Revolutionary Communist League (Internationalist)
Political party in United States From Wikipedia, the free encyclopedia
Political party in United States From Wikipedia, the free encyclopedia
The Revolutionary Communist League (Internationalist) was a small Trotskyist group in the US which existed in various forms between 1968 and the mid 1990s.
Revolutionary Communist League (Internationalist) | |
---|---|
Abbreviation | RCL(I) |
Founded | 1968 |
Dissolved | 1995 |
Merged into | Communist Party USA |
Ideology | |
Political position | Far-left |
Though they considered their ideological origins to be in the "Global Class War Tendency" which was led by Sam Marcy and Vincent Copeland within the Socialist Workers Party from 1948–1959, organizationally it began as a splinter of the Spartacist League in 1968. This first incarnation was simply known as the Revolutionary Communist League, and had a more "activist" orientation than the SL. They collaborated with the Workers World Party, Youth Against War and Fascism and other New Left elements within a united front group called the Coalition for an Anti-imperialist Movement or CO-AIM.[1]

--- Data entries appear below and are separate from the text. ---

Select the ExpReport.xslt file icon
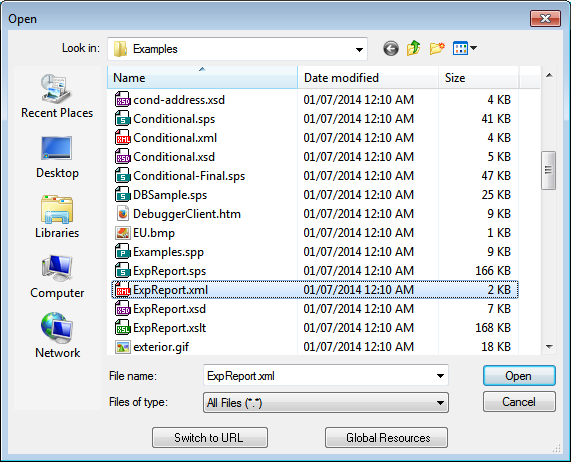Screen dimensions: 571x462 pos(123,328)
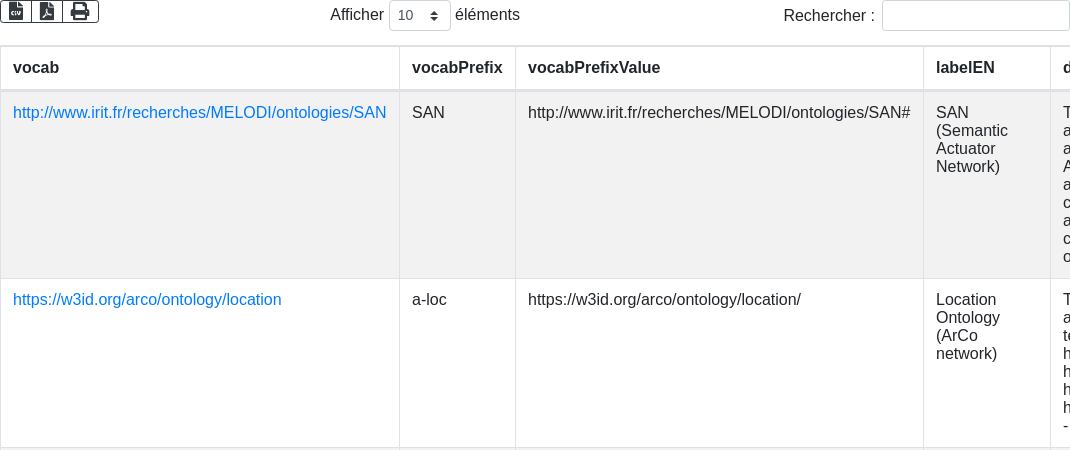This screenshot has height=450, width=1070.
Task: Print the table with the printer icon
Action: pyautogui.click(x=80, y=11)
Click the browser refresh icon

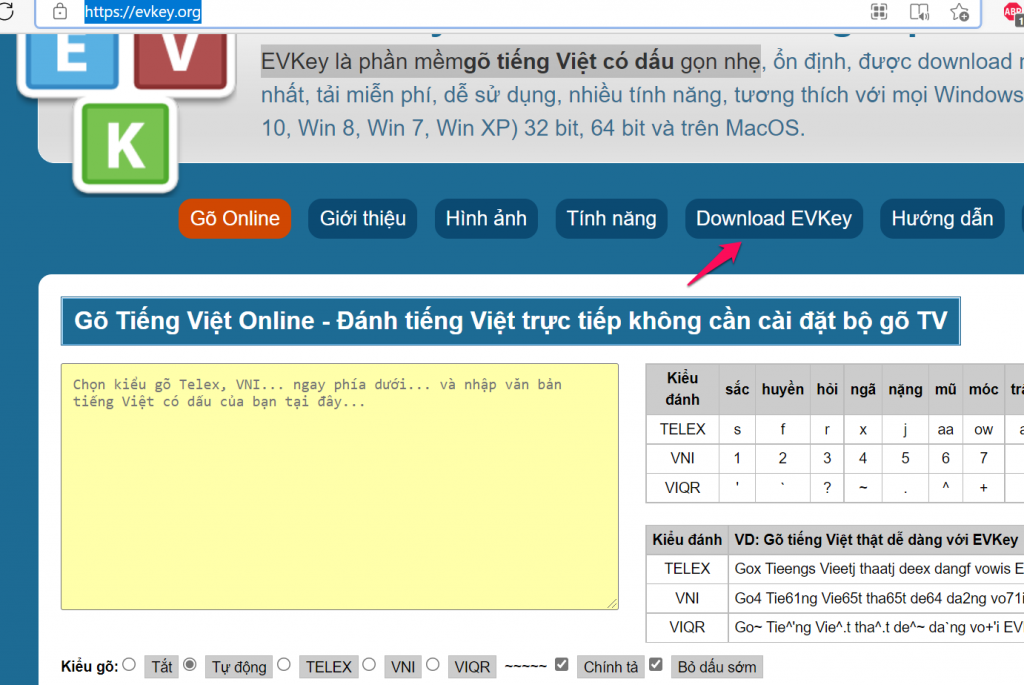coord(5,12)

The original RCL merged with the WWP later that year. However they quickly found the WWP internal atmosphere "stultifying" and its commitment to world revolution "decayed beyond belief". They began to drift out during 1971 and established the New York Revolutionary Committee, which published several issues of a periodical called Common Ground. A year later this "evolution culminated in what was essentially a rebirth of the old RCL" adding (Internationalist) to the end of their name to reflect the development they had gone through.[2] It originally had branches in New York City, Boston, and New Haven, but after several years the organization had only its New Haven group. Its publication was the Internationalist Worker and the Internationalist Worker Newsletter.
They attempted re-entry into the WWP in 1982, but were rejected in December of that year.[3] In 1986 RCL(I) merged with Socialist Action. However, the group was soon to be expelled from SA. Later the group joined the Communist Party USA[citation needed].

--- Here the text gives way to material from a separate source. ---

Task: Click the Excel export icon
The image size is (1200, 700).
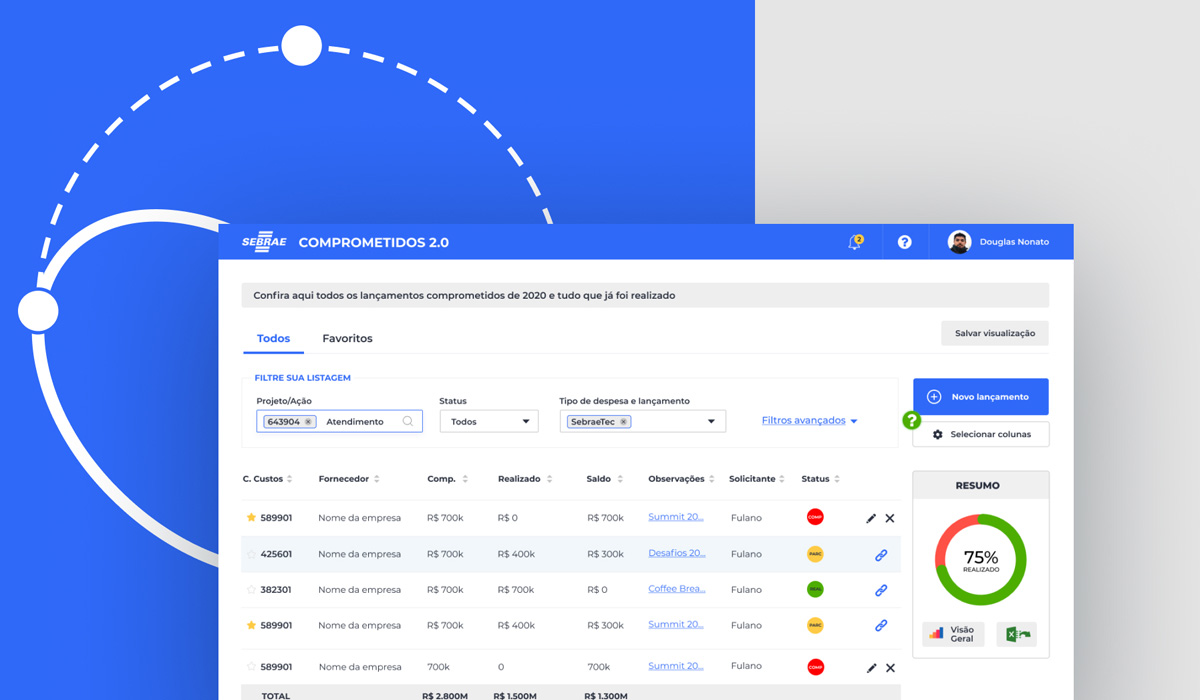Action: point(1016,634)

The RCL(I) defended various violent actions by New Leftists in the late 1960s and 1970s. In 1972 they stated that they "Unconditionally and with only the most marginal political criticism - all oriented toward integrating military policy with an overall revolutionary strategy" supported the Days of Rage, the bombing of defense research facilities on campus, the campaigns of the Weathermen and Black Liberation Army. In 1974, they announced that they supported the Symbionese Liberation Army as well.[4]

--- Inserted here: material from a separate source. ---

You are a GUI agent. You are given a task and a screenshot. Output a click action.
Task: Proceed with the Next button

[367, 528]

On international issues it strongly supported the degenerated workers' states, even while advocating a change within them. They supported the Soviet Unions suppression of the Prague Spring, the strengthening of the Warsaw Pact, a healing of the Sino-Soviet split, Soviet and Chinese aid to defend the Korean, Cuban and Yemeni workers states, as well as revolutionary and national liberation struggles, and opposed Détente as an imperialist maneuver. Within the workers states they advocated a "rearming of the masses" into "peoples militias", the abolition of privileges for bureaucrats and the "restoration of Marxism-Leninism".[5]
RCL-(I) viewed the Workers World Party as having abandoned Trotskyism to its political detriment.[citation needed].
In the 1974, RCL-(I) organized the New Haven Political Defense Committee (NHPPDC) to defend a group of three Black Liberation Army members who were arrested in New Haven after a bank robbery and the shooting of a security guard[citation needed].